[Saved data entries]
---------------

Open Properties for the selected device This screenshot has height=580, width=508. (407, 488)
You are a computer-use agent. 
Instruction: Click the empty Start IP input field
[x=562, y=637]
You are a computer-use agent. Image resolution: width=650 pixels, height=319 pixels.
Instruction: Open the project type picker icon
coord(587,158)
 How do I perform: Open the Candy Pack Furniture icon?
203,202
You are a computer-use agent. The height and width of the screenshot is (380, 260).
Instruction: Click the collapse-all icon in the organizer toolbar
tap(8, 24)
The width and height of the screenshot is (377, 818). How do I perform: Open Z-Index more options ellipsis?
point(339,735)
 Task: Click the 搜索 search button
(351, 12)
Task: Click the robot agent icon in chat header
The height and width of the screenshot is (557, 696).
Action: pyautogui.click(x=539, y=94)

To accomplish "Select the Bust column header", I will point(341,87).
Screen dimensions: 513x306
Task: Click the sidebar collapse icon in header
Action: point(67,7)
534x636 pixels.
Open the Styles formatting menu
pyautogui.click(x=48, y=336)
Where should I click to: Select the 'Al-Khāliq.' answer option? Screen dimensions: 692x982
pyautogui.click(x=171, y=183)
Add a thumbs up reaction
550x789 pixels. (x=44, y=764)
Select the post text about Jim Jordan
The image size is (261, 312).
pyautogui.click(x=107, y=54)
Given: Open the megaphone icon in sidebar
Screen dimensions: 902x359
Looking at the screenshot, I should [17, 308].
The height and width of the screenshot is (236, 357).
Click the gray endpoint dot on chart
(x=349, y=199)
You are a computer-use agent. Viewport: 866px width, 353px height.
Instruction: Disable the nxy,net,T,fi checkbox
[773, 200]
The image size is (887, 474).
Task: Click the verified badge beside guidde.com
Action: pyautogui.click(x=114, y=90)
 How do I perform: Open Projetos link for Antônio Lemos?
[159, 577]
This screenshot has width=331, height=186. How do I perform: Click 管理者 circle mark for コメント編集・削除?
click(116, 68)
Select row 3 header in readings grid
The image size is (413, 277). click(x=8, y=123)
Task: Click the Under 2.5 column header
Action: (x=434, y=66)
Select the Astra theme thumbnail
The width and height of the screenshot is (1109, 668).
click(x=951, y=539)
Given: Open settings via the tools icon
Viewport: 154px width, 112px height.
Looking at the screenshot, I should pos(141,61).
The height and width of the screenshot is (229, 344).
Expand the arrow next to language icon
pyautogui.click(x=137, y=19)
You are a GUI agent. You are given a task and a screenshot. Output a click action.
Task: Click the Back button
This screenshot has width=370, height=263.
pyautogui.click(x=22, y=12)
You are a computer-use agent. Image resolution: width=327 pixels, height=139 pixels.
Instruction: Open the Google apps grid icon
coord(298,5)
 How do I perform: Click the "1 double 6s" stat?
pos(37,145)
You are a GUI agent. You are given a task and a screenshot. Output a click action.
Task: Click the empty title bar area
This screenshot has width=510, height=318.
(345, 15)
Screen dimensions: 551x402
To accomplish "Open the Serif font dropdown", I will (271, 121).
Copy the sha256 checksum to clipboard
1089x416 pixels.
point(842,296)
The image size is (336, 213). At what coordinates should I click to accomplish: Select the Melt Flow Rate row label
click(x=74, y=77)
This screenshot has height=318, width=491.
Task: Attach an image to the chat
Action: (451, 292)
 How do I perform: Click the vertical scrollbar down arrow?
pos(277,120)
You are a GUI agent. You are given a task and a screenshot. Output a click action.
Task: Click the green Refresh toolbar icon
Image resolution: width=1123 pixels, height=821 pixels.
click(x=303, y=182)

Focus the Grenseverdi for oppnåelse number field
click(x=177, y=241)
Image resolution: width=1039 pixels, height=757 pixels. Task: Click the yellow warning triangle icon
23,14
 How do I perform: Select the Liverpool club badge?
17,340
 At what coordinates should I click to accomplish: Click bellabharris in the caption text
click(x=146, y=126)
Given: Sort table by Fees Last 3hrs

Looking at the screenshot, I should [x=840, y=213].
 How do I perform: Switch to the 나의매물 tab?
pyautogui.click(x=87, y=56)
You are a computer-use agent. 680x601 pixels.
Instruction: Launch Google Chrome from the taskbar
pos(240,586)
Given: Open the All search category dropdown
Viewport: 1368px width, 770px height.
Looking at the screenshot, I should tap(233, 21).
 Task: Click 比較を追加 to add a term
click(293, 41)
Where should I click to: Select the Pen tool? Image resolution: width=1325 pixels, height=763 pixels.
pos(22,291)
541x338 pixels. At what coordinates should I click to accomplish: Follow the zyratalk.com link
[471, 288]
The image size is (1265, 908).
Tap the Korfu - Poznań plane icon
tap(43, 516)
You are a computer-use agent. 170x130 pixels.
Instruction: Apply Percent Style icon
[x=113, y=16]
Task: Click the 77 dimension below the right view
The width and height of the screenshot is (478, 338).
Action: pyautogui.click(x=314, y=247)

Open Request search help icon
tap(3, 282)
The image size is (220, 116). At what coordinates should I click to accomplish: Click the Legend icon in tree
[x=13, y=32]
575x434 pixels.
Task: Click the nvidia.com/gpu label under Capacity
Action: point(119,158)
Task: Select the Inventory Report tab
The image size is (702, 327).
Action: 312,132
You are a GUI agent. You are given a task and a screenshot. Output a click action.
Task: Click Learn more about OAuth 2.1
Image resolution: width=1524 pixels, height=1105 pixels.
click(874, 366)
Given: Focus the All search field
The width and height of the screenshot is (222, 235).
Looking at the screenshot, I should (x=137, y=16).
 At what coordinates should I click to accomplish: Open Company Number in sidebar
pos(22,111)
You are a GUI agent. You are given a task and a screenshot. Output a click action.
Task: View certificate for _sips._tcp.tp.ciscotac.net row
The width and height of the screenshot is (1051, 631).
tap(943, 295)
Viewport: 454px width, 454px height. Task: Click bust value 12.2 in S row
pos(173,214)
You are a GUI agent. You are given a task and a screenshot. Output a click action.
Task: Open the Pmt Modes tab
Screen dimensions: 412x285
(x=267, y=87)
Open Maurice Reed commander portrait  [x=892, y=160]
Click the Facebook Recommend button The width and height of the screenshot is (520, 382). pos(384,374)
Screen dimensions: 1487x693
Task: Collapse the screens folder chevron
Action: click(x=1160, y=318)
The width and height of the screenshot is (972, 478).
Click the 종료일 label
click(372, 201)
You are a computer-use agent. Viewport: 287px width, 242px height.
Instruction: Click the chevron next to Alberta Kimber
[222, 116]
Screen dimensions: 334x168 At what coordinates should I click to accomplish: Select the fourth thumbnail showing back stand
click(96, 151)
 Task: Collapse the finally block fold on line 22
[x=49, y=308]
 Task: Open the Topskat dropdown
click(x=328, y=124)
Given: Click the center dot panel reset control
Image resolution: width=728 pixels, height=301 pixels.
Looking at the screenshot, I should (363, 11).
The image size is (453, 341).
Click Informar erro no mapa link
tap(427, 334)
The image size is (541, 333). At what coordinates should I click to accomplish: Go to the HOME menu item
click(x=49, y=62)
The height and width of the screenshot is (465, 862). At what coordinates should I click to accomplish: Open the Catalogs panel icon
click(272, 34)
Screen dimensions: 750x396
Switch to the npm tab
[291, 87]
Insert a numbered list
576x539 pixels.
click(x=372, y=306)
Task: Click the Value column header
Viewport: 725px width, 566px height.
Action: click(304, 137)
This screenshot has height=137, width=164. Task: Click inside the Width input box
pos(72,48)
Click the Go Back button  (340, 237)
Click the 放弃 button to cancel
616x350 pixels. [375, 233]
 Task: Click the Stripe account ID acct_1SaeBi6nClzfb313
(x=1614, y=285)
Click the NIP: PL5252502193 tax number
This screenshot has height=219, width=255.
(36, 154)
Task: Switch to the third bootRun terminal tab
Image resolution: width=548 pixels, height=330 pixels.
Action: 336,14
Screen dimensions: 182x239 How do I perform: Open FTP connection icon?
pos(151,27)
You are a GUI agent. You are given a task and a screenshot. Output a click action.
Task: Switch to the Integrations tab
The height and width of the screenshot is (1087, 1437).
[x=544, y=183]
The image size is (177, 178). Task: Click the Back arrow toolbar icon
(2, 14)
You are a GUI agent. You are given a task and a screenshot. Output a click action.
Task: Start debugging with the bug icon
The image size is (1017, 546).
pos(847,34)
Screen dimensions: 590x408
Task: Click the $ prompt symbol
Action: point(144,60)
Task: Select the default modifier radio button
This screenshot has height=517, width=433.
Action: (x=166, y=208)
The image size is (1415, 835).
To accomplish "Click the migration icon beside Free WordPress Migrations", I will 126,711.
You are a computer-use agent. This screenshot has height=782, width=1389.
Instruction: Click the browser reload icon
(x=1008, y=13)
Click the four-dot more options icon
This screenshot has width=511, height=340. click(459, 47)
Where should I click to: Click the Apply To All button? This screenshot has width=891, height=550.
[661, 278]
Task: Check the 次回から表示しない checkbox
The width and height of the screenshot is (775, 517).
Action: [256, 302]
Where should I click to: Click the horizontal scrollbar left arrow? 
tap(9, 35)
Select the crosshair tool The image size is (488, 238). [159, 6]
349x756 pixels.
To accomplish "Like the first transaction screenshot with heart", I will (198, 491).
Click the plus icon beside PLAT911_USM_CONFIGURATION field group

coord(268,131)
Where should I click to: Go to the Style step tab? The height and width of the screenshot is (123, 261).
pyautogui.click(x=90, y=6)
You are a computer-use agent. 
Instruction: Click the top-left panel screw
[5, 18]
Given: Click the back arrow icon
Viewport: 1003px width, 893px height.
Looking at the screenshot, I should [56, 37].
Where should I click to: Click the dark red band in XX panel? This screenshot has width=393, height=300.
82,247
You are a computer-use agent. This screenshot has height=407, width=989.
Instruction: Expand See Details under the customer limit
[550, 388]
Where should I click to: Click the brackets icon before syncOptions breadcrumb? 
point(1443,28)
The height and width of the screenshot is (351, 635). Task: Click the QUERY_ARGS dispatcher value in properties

---------------

TASK - Retype exactly the lines from the first line of the records above through the line containing "Task: Click the robot", both included, and nothing else.

TASK RESPONSE -
Open Properties for the selected device This screenshot has height=580, width=508. (407, 488)
You are a computer-use agent. 
Instruction: Click the empty Start IP input field
[x=562, y=637]
You are a computer-use agent. Image resolution: width=650 pixels, height=319 pixels.
Instruction: Open the project type picker icon
coord(587,158)
 How do I perform: Open the Candy Pack Furniture icon?
203,202
You are a computer-use agent. The height and width of the screenshot is (380, 260).
Instruction: Click the collapse-all icon in the organizer toolbar
tap(8, 24)
The width and height of the screenshot is (377, 818). How do I perform: Open Z-Index more options ellipsis?
point(339,735)
 Task: Click the 搜索 search button
(351, 12)
Task: Click the robot agent icon in chat header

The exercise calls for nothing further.